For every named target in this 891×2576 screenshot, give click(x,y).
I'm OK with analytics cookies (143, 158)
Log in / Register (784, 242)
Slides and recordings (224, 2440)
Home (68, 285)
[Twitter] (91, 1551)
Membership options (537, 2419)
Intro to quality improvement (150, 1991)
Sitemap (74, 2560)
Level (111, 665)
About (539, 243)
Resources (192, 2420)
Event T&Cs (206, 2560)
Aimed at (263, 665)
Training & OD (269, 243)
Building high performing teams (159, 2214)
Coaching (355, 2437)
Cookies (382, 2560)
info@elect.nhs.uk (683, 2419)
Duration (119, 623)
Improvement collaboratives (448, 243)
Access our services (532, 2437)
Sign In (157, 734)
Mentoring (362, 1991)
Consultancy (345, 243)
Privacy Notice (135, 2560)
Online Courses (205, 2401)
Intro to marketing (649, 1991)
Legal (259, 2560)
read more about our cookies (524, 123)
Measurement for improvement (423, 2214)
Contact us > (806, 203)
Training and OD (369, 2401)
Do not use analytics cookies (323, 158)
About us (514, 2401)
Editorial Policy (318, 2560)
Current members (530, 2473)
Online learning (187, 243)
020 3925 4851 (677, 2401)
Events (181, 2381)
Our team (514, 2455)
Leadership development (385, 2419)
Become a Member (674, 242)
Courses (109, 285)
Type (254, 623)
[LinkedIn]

--------------------------------------------------

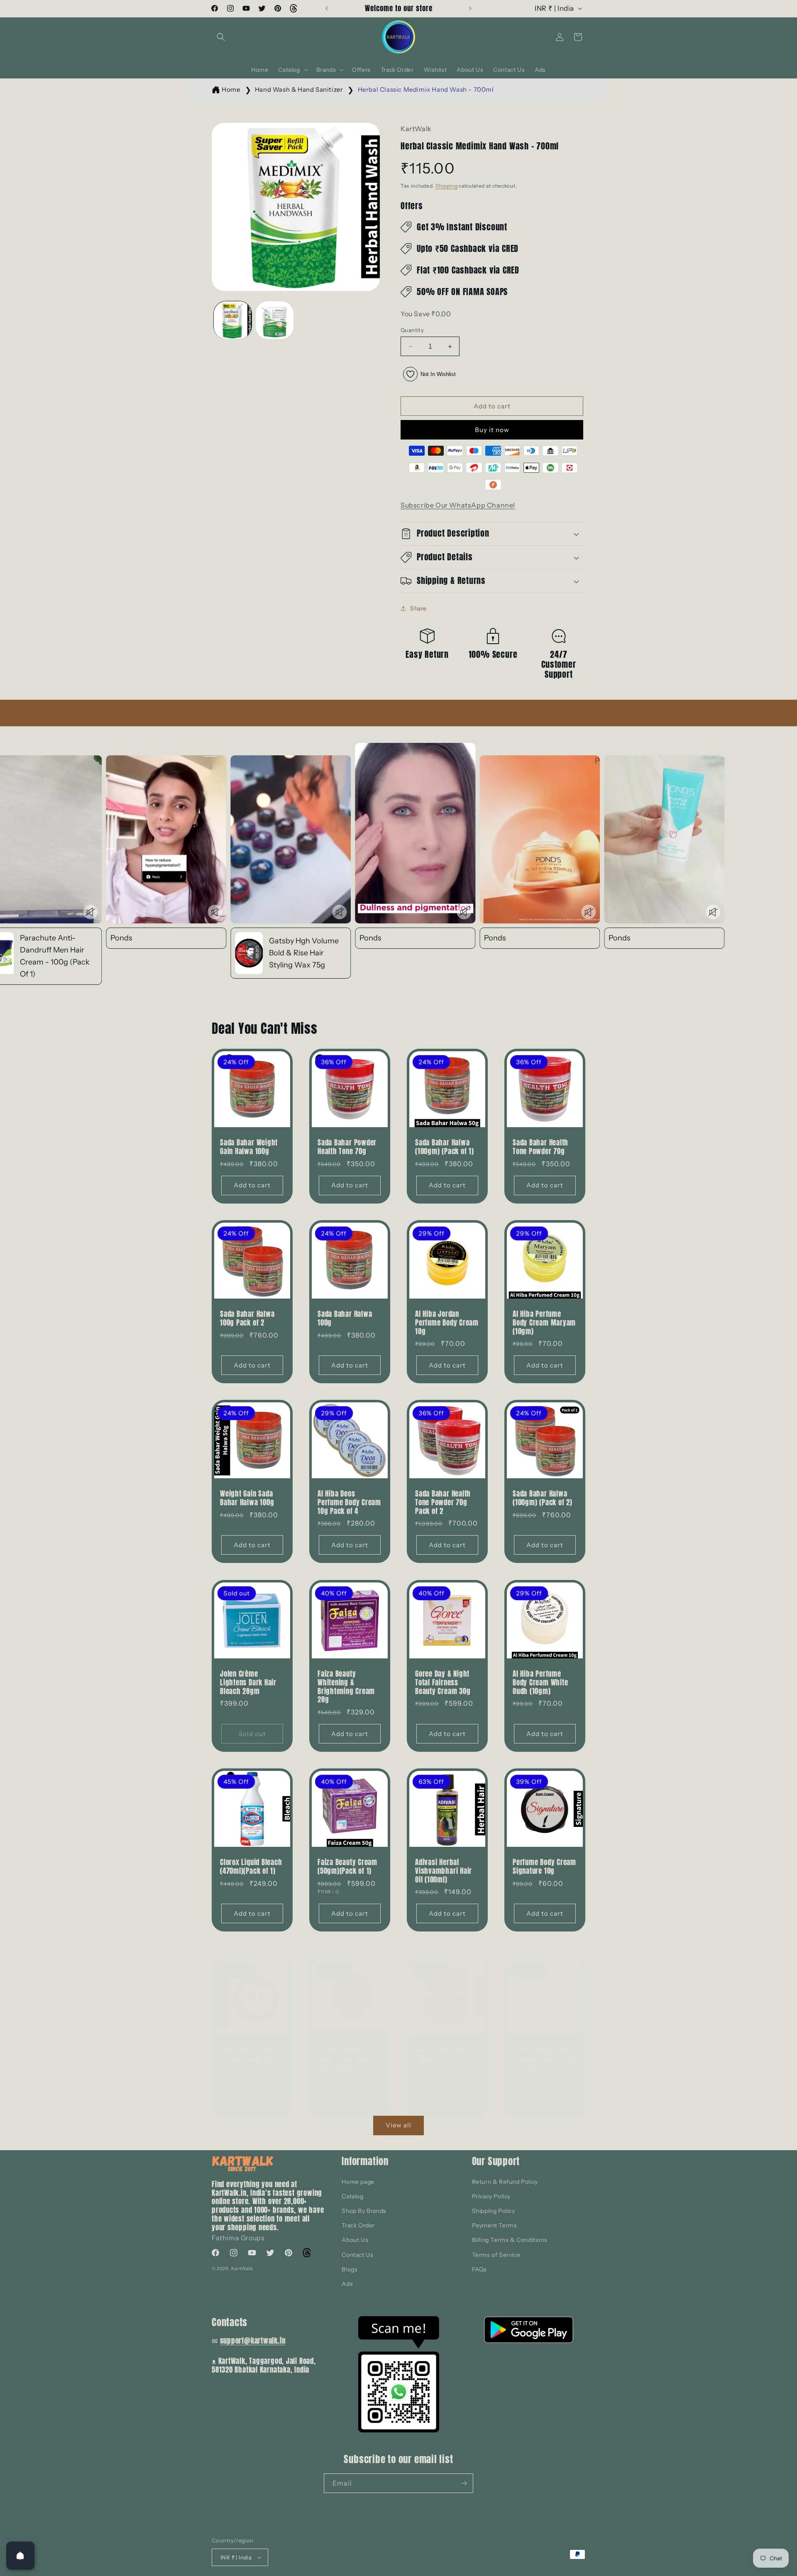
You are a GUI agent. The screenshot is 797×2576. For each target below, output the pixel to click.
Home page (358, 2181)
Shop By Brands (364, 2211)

--------------------------------------------------

**WORK REQUEST**
In the listing above, locate the line containing "For every named" and the line containing "Cookies (382, 2560)". Transcribe those two lines and everything between them, exactly as written.

**SOLUTION BELOW**
For every named target in this 891×2576 screenshot, give click(x,y).
I'm OK with analytics cookies (143, 158)
Log in / Register (784, 242)
Slides and recordings (224, 2440)
Home (68, 285)
[Twitter] (91, 1551)
Membership options (537, 2419)
Intro to quality improvement (150, 1991)
Sitemap (74, 2560)
Level (111, 665)
About (539, 243)
Resources (192, 2420)
Event T&Cs (206, 2560)
Aimed at (263, 665)
Training & OD (269, 243)
Building high performing teams (159, 2214)
Coaching (355, 2437)
Cookies (382, 2560)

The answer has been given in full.